Recently a major food delivery company discovered an IDOR vulnerability in their app, which exposed user-sensitive payment information. This flow allowed unauthorized access to read such as Username, first 6 and last 4 digit number of credit cards through the manipulation of payment_method_id.
What do we discuss in this article?
> IDOR
> Zomato IDOR
> Exploitation
> Remediation
> Conclusion
IDOR (Insecure direct object reference)
Insecure direct object reference is a type of access control vulnerability in digital security. This can occur when a web application or application programming interface uses an identifier for direct access to an object in an internal database but does not check for access control or authentication.
This basically means you can access sensitive information by brute forcing ID, number, etc.
IDOR can prevent direct object references, implement user input validation, and implement globally unique identifiers, (known as GUIDs) or random identifiers.
Zomato IDOR
Prateek Srivastava the security researcher has found IDOR in the Zomato app. While browsing through restaurants and dishes, they found something interesting. they just added to the card and went to payment options, they noticed his previously used payment methods presented there.

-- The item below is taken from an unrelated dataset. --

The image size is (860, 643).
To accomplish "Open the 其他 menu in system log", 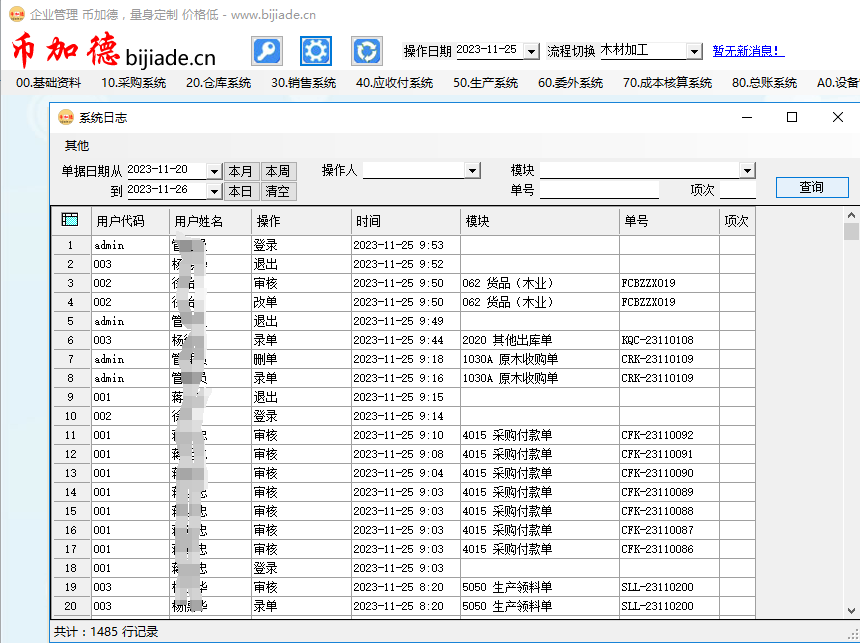I will 76,145.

They started intercepting all the requests going through the phone. As they made payment once again, they found lots of requests sending a lot of parameters to fetch default_payment_options. One of those parameters was payment_method_id which is vulnerable to IDOR vulnerability, they started increasing and decreasing the number such as 1, 2, etc to get results from other users.

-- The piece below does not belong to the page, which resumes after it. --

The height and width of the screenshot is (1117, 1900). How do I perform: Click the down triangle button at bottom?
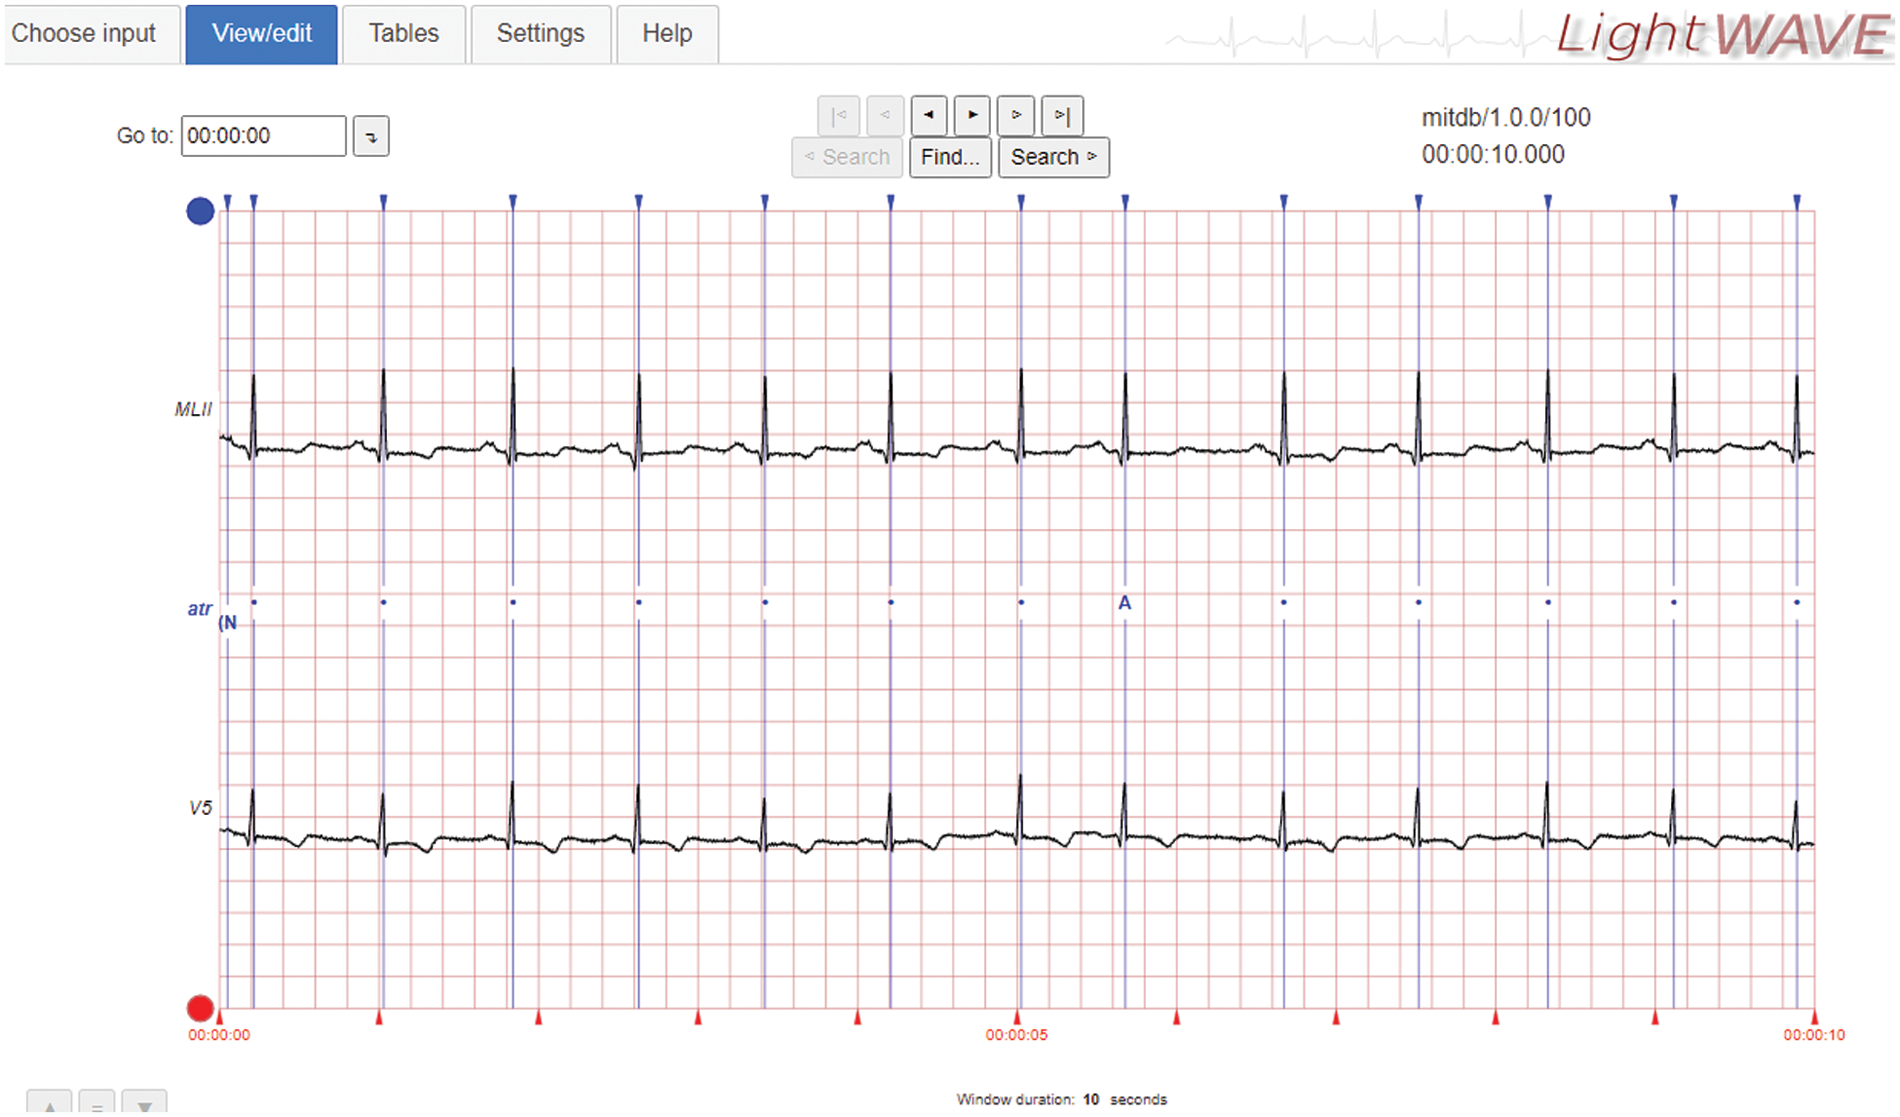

When they changed the payment_method_id to a random number, they could see the payment information of some random User. such as Username, first 6 and last 4 digits number of credit cards, and other information.
Exploitation
They started to make an automation script and burp suite intruder to exploit IDOR, they figured out that payment_method_id’s were sequential wasn’t a hard task. Also, There was no rate limit at that place, they started intruding to brute force and changed the last 4 digits of payment_method_id’s and they could fetch details of random people without even getting rate-limited.
The absence of rate limiting was a crucial oversight on Zomato’s part. Rate limiting is a technique used to restrict the number of requests a user can send in a given period, making it harder for attackers to brute-force their way into sensitive information. Without this safeguard, we were able to automate the attack and retrieve payment information from multiple users.
Remediation
Introducing Random Identifiers: Moving away from sequential payment_method_id values to make it harder for attackers to guess valid IDs.
Adding Rate Limiting: To prevent automated brute-force attacks, Zomato implemented rate limiting, ensuring that users cannot send excessive requests in a short period.
Conclusion
In conclusion, the IDOR vulnerability found in Zomato's app, This particular flaw exposed sensitive payment information. This case serves as a reminder that businesses must prioritize access controls, randomize identifiers, and implement rate limiting to prevent vulnerabilities.